First and main thing for today was to visit the Vasa Museum, Stockholm's (and Sweden's) number one tourist attraction. We took a bus, the 69, to the bridge that crosses to the island where the museums and amusement park are.
The museum is a short walk away.
This is home to the Vasa, a huge wooden warship that sank on her maiden voyage, 10 August 1628, after sailing barely a kilometer from the dock. If you are into things naval, the linked wikipedia article has lots of detail about the Vasa and her design problems. Basically, she was fatally unstable, and once she started to list, it was all over.
In the 1960s the Vasa's nearly-complete hull was raised, and up through the 1990s a lengthy process of conservation was used to stabilize the old wood. Finally she was placed in this museum where a million visitors a year meet her head on.
The museum does a beautiful job of explaining the ship, the way it was built, the way it was raised and conserved. Everything is made clear with fine models,
...and dioramas, pictures, and other exhibits. There's quite a display on what has been learned from studying the skeletal remains of the 25 victims who were found in the wreck, for example, and lots of info on the vast job of constructing a ship this size with hand tools. It's a model of good museum presentation (and everything with English alongside the Swedish captions, often other languages too).
One thing that strikes the modern eye is how much effort went into decoration. The ship is covered in carvings of people, mythical creatures, and general frills and twiddles, which must have cost a ton of money and time while doing exactly zero to make it a better ship or a better weapon. Here is the coat of arms at the center of the stern:
We studied the Vasa at length,
...and although conditions were not the best for photography—it's very dark and what light there is, is very yellow—but that didn't keep us from exposing lots of pics and retaining several more than shown here. You could see more in the gallery.
From the museum we looked for lunch and opted for a fast-food kiosk nearby. Marian had fish and chips, very good, but David had the most wonderful concoction ever. Don't know the name of it, but it's a big circle of pita bread wrapped in a cone. Inside the cone is a big dollop of mashed potatoes and a delicious beefy hot-dog, garnished with bacon bits. Yum!
We hadn't completely wilted from the heat yet so continued the #69 bus route to the Kaknäs tower, a tower from which Stockholm's television signals are broadcast, which has an observation deck.
From the top there are fairly nice views, although it's a bit far out from town.

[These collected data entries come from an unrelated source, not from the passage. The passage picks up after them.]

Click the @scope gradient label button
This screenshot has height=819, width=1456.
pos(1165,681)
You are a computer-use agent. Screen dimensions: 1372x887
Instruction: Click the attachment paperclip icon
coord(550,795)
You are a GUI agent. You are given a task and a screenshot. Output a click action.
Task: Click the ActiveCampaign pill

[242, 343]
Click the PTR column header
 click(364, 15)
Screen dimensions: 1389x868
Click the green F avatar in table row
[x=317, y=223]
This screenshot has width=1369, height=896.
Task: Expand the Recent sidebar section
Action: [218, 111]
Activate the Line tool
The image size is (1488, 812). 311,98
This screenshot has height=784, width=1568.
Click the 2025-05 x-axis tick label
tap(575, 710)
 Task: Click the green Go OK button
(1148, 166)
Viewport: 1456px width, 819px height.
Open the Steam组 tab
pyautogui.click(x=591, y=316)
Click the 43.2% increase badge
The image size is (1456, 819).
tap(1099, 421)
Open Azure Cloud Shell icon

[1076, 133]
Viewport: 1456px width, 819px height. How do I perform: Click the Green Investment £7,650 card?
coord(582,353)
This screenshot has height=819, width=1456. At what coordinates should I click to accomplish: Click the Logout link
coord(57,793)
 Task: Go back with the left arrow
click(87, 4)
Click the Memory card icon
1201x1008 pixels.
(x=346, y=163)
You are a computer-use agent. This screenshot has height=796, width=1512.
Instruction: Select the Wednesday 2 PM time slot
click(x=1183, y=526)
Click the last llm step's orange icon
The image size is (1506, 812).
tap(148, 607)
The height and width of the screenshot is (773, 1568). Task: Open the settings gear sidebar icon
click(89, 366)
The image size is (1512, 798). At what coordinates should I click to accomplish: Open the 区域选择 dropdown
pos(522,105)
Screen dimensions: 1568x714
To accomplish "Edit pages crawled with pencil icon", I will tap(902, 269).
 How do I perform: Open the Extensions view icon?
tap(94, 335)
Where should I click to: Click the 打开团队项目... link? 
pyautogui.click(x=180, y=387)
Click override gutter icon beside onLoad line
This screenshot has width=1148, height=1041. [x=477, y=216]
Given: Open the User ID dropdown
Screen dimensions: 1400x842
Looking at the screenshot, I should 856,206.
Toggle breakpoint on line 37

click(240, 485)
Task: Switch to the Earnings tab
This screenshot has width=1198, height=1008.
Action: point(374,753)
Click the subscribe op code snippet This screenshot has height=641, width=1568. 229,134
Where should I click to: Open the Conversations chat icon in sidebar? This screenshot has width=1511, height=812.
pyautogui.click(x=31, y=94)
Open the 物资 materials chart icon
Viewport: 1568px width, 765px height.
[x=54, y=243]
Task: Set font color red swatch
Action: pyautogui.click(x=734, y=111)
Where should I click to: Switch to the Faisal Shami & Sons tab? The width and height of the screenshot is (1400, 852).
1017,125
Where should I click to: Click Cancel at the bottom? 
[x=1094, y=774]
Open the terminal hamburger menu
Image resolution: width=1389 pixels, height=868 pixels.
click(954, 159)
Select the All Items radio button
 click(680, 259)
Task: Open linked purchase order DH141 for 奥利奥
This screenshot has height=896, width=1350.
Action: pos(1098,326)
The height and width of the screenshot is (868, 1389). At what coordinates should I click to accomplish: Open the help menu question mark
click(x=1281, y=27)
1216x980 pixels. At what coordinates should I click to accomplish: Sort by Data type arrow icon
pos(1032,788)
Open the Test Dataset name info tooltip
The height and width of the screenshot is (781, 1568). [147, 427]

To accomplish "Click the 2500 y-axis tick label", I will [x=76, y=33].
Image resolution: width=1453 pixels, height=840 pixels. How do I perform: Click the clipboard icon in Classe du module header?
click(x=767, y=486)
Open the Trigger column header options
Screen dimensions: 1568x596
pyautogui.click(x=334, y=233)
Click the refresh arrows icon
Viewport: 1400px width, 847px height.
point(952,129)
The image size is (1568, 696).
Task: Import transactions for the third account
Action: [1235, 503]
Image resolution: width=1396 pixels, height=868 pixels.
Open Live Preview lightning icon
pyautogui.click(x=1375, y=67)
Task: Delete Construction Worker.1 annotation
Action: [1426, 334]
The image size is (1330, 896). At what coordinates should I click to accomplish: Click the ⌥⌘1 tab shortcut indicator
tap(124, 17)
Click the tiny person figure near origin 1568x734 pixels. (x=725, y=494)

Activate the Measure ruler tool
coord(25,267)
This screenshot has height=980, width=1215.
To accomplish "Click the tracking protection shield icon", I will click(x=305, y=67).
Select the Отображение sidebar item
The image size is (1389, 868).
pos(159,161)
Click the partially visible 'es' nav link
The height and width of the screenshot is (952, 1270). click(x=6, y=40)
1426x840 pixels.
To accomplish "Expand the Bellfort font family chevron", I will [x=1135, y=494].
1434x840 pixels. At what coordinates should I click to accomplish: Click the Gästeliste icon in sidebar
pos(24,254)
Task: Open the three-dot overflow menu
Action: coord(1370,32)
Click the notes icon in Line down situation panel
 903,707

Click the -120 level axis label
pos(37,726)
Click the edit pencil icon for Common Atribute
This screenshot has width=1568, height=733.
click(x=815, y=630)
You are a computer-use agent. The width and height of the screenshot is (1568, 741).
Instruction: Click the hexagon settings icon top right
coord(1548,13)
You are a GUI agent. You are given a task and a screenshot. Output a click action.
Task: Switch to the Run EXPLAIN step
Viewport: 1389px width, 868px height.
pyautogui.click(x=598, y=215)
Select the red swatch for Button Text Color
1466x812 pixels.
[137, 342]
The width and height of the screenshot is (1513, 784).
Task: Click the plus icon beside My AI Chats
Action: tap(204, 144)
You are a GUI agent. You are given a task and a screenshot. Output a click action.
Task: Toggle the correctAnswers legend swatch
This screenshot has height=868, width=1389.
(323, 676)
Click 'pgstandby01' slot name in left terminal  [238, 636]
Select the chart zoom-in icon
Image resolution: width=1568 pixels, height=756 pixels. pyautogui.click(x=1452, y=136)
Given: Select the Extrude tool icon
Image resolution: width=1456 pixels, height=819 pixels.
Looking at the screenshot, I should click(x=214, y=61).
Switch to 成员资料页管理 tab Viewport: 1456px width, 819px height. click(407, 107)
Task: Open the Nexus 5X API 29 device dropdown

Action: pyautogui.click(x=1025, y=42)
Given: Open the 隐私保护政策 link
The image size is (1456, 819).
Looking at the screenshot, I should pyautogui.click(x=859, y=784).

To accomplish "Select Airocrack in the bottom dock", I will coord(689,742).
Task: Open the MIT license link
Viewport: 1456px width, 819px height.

We spent the afternoon as planned in the cool of the hotel, but ventured out for an 8pm concert at the church, Högalids Kyrka, that we'd scoped out yesterday.
It was an ok concert, nothing to rave about. Afterward we took the T-Bana (we are getting our money's worth out of the Stockholm card in transit fares alone) back to the middle of town to find some food. Lots of people on the streets past 10pm.